Mr King said: "I have been 100 per cent successful ... my reputation has been upheld." Shaking hands outside the High Court room, they joked about having dinner together. "He'll have to pay," Mr Warren said. Mr Warren, with his business partner, Christopher Roberts, will pay the settlement in instalments. He has agreed to sell his house if necessary to make the first of the payments.

Mr Warren said: "It'll be worth it ... I'm free from slavery. But it looks as if I shall be eating soup in a basket tonight." His wife is party to the agreement. The deal brings to an end a 14-month legal battle, described as hell by Mr Warren, who had had his business assets frozen during the dispute, effectively neutering his ability to stage important fights.

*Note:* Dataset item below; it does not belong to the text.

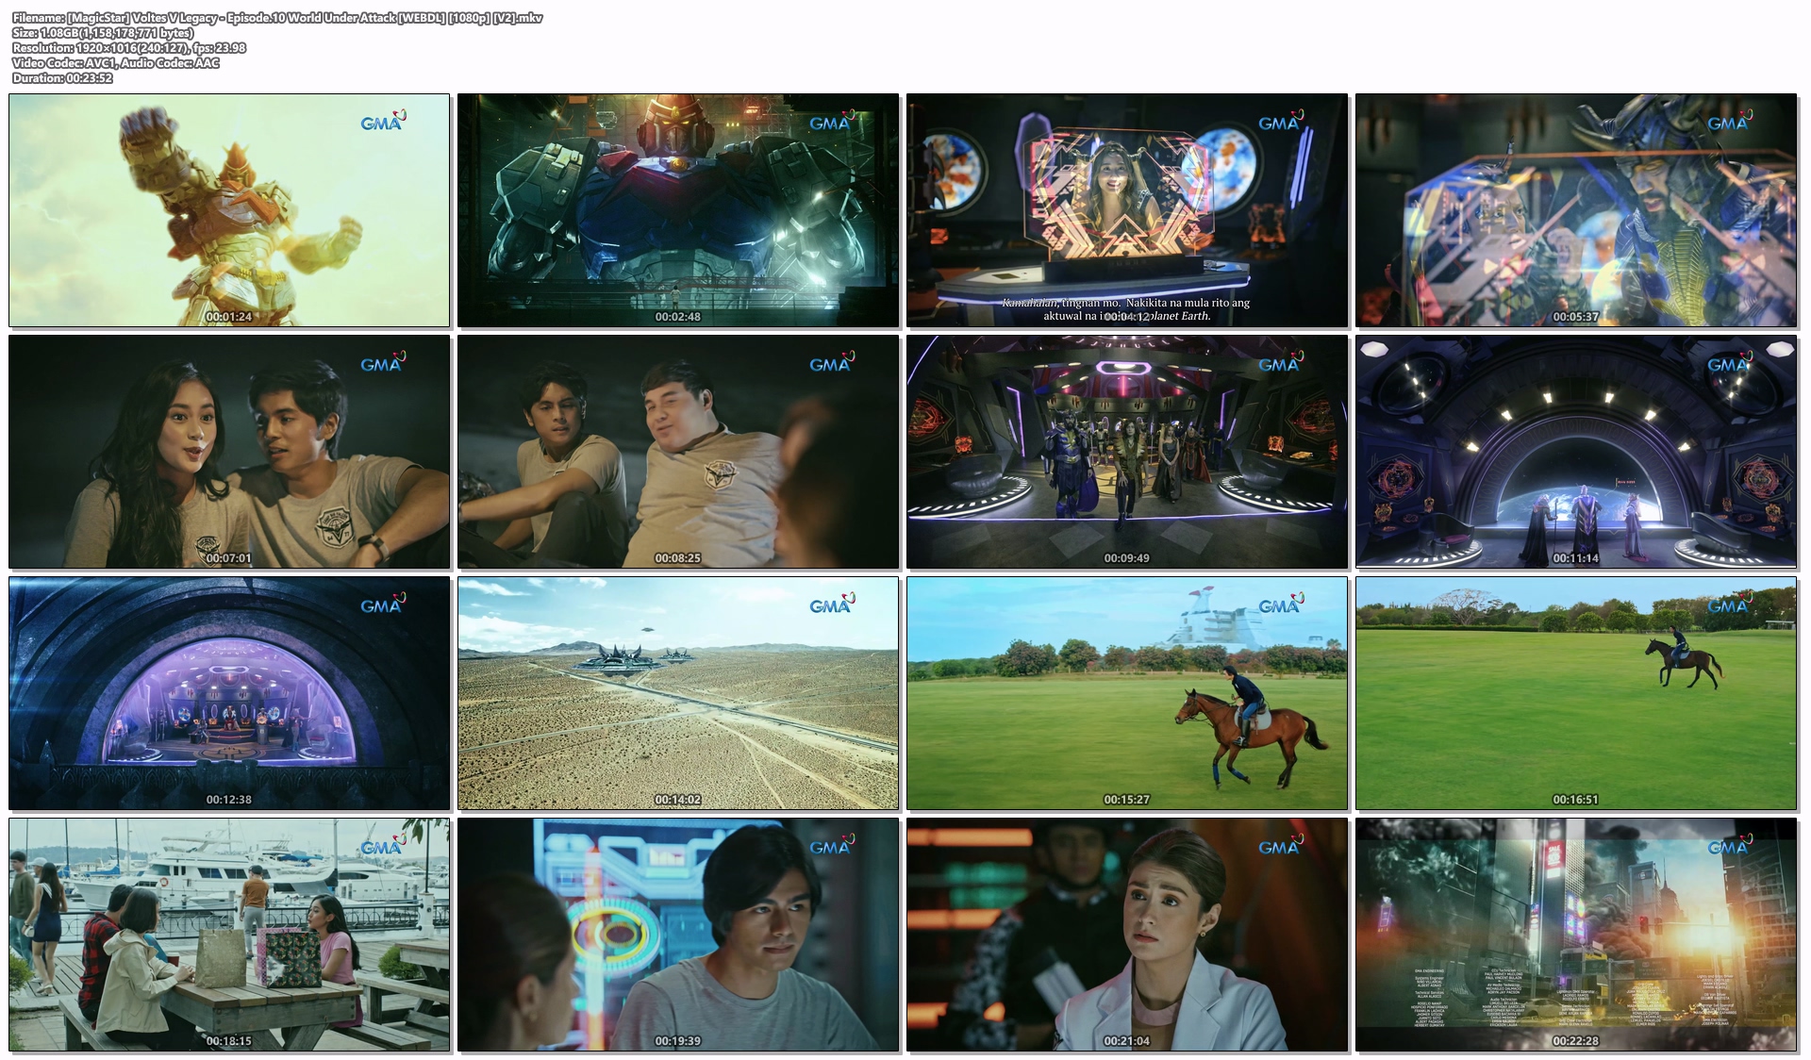Select the hologram woman thumbnail at 00:04:12
This screenshot has width=1811, height=1060.
pyautogui.click(x=1127, y=210)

Now Mr Warren, one of boxing's great survivors - literally after his recovery from a 1989 shooting - is back in the ring thanks to his pounds 7.5m deal.

It effectively buys the assets of the partnership for Mr Warren, who will continue to represent "Prince" Naseem Hamed. Mr King said yesterday that he would consider representing Hamed if the British world featherweight champion approached him. Part of the agreement is for Mr Warren to withdraw the allegation that Mr King failed to promote Hamed successfully.

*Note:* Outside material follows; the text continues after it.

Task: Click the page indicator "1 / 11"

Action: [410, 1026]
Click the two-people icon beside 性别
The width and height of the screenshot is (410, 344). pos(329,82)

Mr Warren has also dropped his accusation that Mr King fraudulently amended their partnership agreement after it had been signed.

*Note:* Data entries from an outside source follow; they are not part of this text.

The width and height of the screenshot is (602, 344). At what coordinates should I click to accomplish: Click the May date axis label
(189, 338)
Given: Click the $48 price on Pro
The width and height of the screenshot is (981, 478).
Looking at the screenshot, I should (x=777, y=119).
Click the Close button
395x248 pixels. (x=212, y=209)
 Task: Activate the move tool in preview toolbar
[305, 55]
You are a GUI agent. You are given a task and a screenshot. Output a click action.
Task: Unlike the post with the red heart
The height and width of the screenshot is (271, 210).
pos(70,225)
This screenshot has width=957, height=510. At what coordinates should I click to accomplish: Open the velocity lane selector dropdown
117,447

Both parties said their counter-claims for defamation will be discontinued. Earlier meetings between the pair had led to exchanges more suited to the pre-match banter of their boxers. Representing Mr King, Michael Briggs QC said that a separate action against Home Box Office (HBO), Time Warner's pay-per-view channel, would continue. It was Mr Warren's deal to screen a series of title fights that first provoked the dispute in August 1997.

HBO had been starved of top-class boxing until then. The deal offered the network a way back in. That annoyed the rival US channel Showtime Television, with which Mr King has a special relationship.

Mr King issued a writ against Mr Warren in November. Both sides now agree their partnership came to an end in that month. Before Christmas 1997 Mr King applied for the partnership's assets to be frozen. The ensuing legal conflict centred on precisely what those assets were.

Even the second draft of their agreement, made in April 1995, was described by the Honourable Mr Justice Lightman at an earlier hearing as an "amateur production ... replete with obscurities and inconsistencies".

Predictably, these inconsistencies were interpreted differently by the two camps. Mr King claimed that management and promotional agreements were partnership assets, which Mr Warren would have to purchase. Mr Warren's belief was that he had agreed to share the profits from only these activities, and only for the duration of the partnership.

In a series of hearings, the penultimate of which was an appeal in December last year, Mr King won.

Mr Warren was left with the option of continuing expensive litigation, with a slight chance of success, or settling. Mr King said yesterday: "I intend to continue and expand opportunities for UK boxers to win heavyweight and other championships in the US."